Saved entries
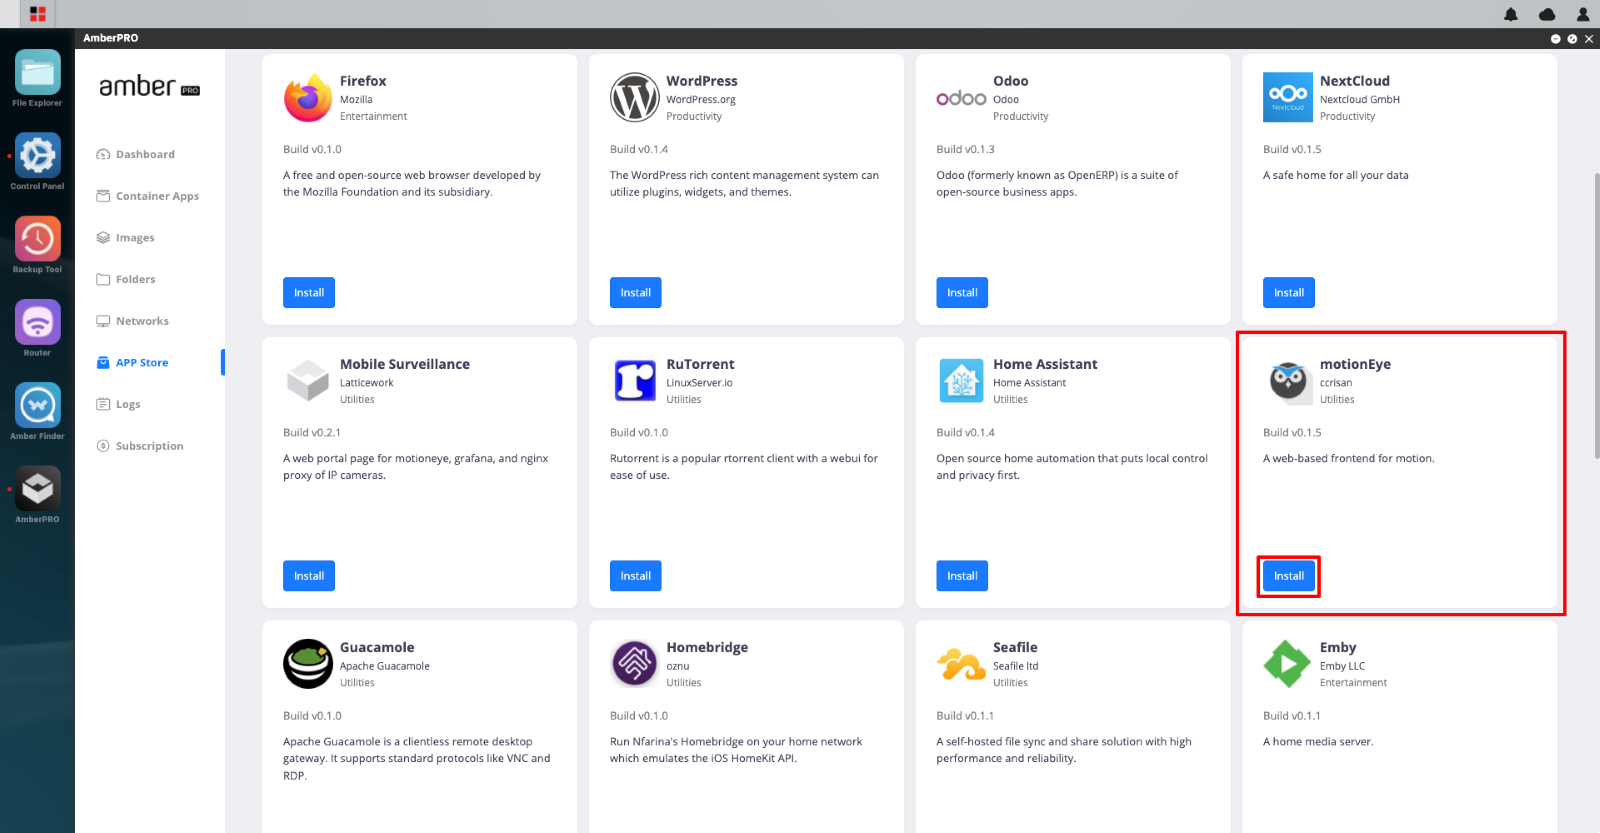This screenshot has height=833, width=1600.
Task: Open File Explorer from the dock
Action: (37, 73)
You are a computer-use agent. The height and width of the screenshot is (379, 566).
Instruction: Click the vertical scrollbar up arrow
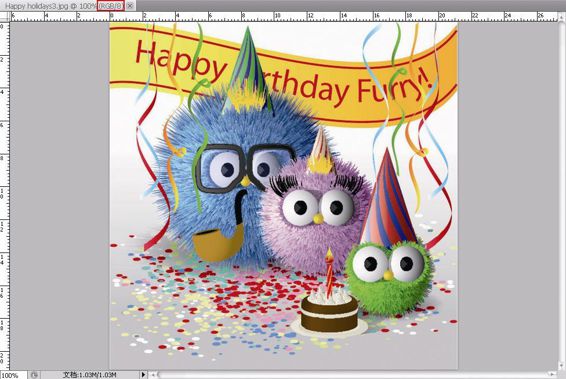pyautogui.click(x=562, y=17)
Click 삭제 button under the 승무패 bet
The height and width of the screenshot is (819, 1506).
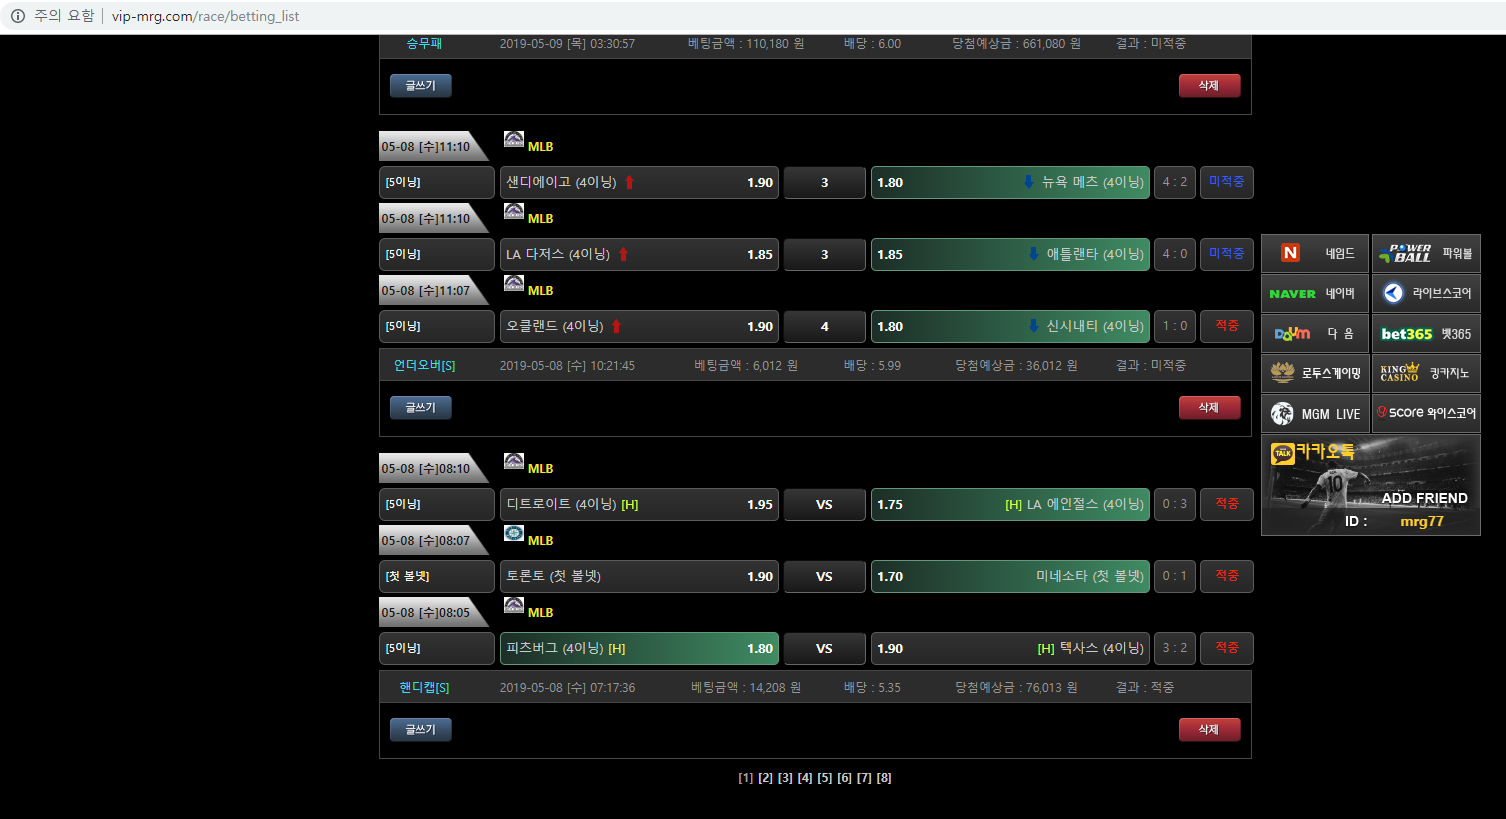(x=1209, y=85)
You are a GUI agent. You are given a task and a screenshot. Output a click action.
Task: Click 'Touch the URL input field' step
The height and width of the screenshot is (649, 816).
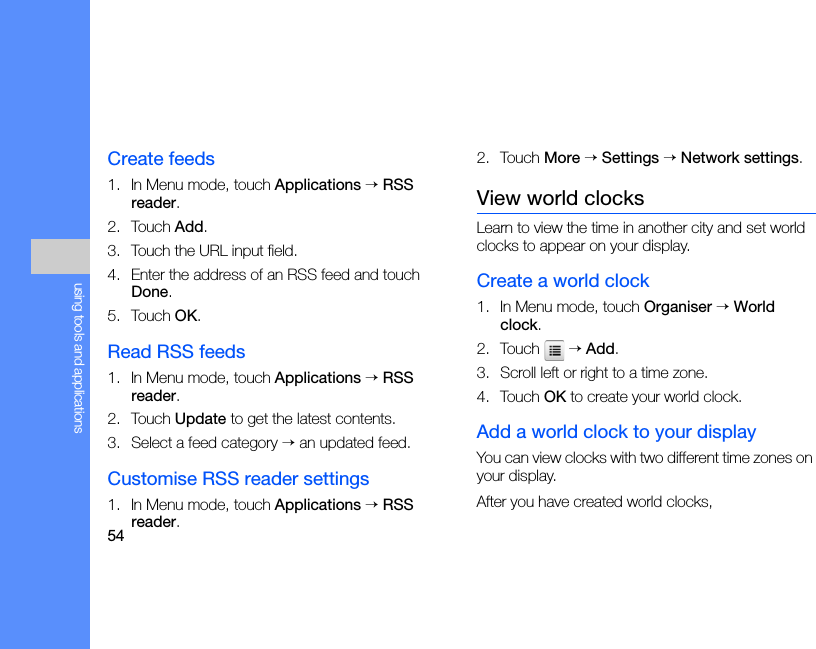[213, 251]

▶ To do
The copy should hold exactly the lines from the one containing "You are a computer-use" through the final line of the records above, both ends included, and no picture.

▶ Exercise response
You are a computer-use agent. The height and width of the screenshot is (379, 566).
Instruction: Click the vertical scrollbar up arrow
pyautogui.click(x=562, y=17)
Click 삭제 button under the 승무패 bet
The height and width of the screenshot is (819, 1506).
(x=1209, y=85)
You are a GUI agent. You are given a task and a screenshot. Output a click action.
Task: Click 'Touch the URL input field' step
The height and width of the screenshot is (649, 816).
[213, 251]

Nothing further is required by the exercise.